• _Action item A_
In the article about tower and data center valuations, at what multiple of ebitda did Deutsche Telekom sell its German and Austrian towers?
• _Action item B_
Quote the article about tower and data center valuations from "Last year, Telefónica" up to and including "31 times ebitda.".

━━━ Text shown ━━━

In a world of low interest rates and cheap debt, investors viewed the digital world’s infrastructure assets as ideal sanctuaries for their money.
Both mobile towers — the metal structures on which radio antennas sit — and the real estate groups that house data centres offered steady, long-duration returns in a rapidly digitalising world.
But since June, share prices in many of these sectors’ companies have tumbled as rapidly rising interest rates drive up the cost of capital for their heavily indebted businesses.
“Towers and data centres are especially vulnerable to changes in interest rates,” said Nick Del Deo, an analyst at MoffettNathanson. “One can argue that essentially the entirety of the recent sell-off in the stocks can be attributed to changes in the cost of capital.”
For the past five years, leading telecoms operators rushed to spin out or sell down portions of these towers’ assets to capitalise on their huge valuations.
Last year, Telefónica disposed of its Telxius towers at a price that represented 30 times earnings before interest, tax, depreciation and amortisation. And just four months ago, Deutsche Telekom was able to secure a sale of its German and Austrian towers to Digital Bridge and Brookfield for 27 times ebitda.
“We had good timing,” said Angel Vila, chief financial officer at Telefónica, adding that all tower company valuations have since “corrected down”. “Sometimes you need to be ready and you need to be lucky.”
Private equity groups were also attracted to the steady returns offered by data centres. Last year, Blackstone bought US data centre group QTS for $10bn, or 26 times ebitda, and earlier this year, Digital Bridge bought Switch, headquartered in Las Vegas, for 31 times ebitda.

━━━ Data ━━━

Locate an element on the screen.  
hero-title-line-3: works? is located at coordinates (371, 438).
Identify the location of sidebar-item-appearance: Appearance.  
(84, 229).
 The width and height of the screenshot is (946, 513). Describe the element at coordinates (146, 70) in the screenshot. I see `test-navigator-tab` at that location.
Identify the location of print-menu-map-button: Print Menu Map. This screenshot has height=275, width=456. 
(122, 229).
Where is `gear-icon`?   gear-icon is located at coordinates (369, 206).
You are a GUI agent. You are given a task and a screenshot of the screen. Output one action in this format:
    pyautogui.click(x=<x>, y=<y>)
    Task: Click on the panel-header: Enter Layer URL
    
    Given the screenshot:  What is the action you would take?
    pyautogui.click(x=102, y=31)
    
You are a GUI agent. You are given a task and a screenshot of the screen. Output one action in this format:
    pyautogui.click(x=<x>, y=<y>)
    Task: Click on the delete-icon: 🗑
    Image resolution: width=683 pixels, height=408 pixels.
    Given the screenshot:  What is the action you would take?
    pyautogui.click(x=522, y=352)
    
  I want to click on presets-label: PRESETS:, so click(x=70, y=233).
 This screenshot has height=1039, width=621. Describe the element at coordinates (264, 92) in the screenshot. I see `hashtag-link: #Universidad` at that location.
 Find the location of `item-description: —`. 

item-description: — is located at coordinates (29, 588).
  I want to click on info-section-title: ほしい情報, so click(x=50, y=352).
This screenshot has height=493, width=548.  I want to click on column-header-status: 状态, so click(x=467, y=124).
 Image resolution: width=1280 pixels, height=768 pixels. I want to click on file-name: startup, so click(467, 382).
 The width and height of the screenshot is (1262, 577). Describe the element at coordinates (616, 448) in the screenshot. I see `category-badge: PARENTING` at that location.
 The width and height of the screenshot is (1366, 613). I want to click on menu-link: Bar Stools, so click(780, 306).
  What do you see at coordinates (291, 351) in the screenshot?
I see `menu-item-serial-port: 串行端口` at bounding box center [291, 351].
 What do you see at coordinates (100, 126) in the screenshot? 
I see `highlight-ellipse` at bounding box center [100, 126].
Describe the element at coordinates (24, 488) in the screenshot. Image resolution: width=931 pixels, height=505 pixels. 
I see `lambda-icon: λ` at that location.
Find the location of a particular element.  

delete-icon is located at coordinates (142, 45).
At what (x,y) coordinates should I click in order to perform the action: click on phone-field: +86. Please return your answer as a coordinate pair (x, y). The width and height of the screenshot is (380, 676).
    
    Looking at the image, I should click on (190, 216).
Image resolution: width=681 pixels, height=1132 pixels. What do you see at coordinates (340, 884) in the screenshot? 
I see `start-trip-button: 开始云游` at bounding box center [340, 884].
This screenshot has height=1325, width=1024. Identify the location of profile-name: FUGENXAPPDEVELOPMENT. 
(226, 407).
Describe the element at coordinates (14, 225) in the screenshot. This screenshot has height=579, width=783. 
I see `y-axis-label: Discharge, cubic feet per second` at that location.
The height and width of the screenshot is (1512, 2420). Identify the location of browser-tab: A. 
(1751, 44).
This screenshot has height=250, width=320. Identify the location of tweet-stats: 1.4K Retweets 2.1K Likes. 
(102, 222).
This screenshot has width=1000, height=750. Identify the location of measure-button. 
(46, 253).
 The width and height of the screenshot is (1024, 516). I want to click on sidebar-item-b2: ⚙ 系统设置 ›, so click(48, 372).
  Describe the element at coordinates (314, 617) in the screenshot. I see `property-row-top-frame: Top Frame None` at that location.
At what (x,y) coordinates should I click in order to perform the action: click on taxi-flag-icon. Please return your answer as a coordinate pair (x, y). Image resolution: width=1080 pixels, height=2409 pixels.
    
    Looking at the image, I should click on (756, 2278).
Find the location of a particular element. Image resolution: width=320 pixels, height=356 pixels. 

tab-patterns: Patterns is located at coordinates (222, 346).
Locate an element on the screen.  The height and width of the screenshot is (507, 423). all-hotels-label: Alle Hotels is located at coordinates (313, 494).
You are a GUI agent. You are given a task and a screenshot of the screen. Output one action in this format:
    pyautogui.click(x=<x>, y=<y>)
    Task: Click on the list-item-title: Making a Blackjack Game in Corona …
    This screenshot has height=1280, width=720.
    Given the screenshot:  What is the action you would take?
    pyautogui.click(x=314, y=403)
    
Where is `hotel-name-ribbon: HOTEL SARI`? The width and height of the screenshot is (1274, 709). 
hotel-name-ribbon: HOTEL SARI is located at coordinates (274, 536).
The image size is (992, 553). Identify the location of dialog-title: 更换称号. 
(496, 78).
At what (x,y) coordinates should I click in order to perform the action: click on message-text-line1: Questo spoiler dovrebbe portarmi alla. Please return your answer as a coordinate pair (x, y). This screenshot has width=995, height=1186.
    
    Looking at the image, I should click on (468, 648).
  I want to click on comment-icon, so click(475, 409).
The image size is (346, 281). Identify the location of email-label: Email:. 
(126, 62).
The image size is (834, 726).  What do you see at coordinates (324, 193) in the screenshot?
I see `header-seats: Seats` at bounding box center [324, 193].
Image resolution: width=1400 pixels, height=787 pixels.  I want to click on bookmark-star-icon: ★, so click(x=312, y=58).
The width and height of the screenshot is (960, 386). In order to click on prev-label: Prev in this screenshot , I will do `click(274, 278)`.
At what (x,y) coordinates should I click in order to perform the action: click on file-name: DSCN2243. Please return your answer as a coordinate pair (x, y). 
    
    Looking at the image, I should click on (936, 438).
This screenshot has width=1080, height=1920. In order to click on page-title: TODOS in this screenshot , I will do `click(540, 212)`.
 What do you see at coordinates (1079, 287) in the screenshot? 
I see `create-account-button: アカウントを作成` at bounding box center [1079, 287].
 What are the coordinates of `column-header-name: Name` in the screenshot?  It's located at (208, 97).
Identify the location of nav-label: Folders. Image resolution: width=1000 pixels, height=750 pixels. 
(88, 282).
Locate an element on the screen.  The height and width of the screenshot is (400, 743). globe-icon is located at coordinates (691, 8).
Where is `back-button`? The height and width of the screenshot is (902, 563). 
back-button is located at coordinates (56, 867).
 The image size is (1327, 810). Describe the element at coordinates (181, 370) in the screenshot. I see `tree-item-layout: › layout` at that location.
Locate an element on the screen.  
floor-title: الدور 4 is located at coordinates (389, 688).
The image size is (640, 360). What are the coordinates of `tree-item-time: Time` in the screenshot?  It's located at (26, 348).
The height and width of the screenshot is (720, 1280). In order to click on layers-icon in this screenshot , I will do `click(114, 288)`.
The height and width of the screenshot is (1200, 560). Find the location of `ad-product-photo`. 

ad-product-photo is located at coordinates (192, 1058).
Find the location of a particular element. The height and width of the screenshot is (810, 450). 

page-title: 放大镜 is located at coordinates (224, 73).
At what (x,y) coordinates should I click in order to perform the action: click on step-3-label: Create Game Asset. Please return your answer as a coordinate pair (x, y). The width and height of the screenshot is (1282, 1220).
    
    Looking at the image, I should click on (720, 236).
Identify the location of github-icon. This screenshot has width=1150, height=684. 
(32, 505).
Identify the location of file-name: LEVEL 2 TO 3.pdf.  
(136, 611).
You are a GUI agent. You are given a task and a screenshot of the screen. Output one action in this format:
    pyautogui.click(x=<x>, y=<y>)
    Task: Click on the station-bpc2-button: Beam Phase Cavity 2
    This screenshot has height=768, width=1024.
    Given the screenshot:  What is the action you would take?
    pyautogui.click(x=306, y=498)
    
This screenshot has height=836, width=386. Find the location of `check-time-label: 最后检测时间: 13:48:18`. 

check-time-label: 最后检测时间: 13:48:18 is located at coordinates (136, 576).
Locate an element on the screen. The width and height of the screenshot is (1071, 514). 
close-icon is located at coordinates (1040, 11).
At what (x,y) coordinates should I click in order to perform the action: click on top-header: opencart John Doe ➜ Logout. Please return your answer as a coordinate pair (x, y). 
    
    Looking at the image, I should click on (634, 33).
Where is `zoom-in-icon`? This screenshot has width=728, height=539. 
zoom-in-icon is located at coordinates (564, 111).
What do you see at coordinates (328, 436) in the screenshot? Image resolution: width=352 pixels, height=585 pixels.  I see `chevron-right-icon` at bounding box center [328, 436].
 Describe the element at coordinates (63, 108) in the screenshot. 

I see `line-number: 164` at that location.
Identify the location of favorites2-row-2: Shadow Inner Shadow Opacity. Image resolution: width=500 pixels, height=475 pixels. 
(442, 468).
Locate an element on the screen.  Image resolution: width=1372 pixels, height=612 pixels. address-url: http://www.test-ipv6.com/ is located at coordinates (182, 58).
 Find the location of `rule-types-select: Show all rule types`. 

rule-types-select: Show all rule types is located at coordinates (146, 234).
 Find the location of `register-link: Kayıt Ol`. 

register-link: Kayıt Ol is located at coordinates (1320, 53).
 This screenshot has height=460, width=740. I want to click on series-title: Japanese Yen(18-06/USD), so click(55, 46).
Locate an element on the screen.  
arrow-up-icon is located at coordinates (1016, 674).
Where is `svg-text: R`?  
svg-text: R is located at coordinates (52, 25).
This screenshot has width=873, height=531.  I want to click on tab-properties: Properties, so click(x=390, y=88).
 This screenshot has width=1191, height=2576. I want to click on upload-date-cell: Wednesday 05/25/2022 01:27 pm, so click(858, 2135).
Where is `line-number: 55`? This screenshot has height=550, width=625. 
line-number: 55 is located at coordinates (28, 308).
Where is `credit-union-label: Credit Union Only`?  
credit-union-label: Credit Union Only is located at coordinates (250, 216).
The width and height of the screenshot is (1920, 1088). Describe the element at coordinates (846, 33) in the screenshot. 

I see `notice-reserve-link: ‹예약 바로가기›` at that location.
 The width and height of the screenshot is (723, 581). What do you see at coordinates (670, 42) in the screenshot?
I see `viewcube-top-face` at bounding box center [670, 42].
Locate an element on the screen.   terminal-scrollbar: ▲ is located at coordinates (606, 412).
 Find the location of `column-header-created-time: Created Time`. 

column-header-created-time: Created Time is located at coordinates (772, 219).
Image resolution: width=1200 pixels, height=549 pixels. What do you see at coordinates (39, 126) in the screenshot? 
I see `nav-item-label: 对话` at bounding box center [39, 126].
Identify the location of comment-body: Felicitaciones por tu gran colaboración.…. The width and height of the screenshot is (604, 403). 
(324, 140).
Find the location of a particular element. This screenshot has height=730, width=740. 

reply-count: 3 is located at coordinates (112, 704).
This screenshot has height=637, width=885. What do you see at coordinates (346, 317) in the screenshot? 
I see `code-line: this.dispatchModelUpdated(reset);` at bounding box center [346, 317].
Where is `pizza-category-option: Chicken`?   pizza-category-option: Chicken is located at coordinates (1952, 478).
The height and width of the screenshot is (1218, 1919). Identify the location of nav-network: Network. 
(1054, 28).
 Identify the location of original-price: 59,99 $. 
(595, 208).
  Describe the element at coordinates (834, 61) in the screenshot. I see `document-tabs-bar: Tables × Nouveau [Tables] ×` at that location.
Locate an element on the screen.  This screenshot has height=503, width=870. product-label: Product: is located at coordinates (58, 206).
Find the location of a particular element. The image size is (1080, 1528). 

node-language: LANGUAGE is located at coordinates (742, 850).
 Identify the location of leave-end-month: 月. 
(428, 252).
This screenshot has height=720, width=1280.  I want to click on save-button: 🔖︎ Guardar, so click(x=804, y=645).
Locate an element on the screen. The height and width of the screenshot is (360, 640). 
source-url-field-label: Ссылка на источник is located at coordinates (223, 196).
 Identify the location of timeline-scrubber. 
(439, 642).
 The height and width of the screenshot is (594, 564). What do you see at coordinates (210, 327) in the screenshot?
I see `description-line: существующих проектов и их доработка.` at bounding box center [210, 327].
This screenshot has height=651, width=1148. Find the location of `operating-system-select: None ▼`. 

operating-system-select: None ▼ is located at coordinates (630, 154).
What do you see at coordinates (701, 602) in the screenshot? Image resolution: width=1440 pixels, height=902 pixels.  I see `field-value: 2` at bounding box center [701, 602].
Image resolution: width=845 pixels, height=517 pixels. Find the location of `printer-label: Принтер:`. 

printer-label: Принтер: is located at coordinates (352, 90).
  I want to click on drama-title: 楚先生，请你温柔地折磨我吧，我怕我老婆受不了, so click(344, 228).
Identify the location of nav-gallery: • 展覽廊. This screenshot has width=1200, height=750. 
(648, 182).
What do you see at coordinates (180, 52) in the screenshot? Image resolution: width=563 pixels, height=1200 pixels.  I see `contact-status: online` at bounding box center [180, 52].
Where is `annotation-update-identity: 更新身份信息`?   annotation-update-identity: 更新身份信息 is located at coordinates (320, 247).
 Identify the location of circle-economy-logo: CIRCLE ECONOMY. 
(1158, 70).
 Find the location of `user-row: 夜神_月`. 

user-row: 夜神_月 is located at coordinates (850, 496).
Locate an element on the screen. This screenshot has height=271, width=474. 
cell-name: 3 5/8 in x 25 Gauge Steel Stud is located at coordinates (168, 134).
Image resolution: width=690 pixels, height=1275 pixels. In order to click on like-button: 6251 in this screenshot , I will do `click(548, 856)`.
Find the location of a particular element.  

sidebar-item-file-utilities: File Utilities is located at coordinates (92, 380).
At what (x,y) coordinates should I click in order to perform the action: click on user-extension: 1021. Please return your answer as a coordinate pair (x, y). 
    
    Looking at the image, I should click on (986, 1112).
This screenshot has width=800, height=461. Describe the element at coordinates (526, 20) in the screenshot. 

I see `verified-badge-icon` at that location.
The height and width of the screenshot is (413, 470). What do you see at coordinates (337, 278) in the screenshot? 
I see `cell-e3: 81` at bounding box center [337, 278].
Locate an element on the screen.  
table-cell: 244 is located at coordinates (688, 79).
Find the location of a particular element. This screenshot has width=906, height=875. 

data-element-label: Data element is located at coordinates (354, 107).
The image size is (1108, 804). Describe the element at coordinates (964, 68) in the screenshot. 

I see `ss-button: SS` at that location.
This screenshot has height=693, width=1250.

━━━

• _Your response A_
27 times ebitda.

• _Your response B_
Last year, Telefónica disposed of its Telxius towers at a price that represented 30 times earnings before interest, tax, depreciation and amortisation. And just four months ago, Deutsche Telekom was able to secure a sale of its German and Austrian towers to Digital Bridge and Brookfield for 27 times ebitda.
“We had good timing,” said Angel Vila, chief financial officer at Telefónica, adding that all tower company valuations have since “corrected down”. “Sometimes you need to be ready and you need to be lucky.”
Private equity groups were also attracted to the steady returns offered by data centres. Last year, Blackstone bought US data centre group QTS for $10bn, or 26 times ebitda, and earlier this year, Digital Bridge bought Switch, headquartered in Las Vegas, for 31 times ebitda.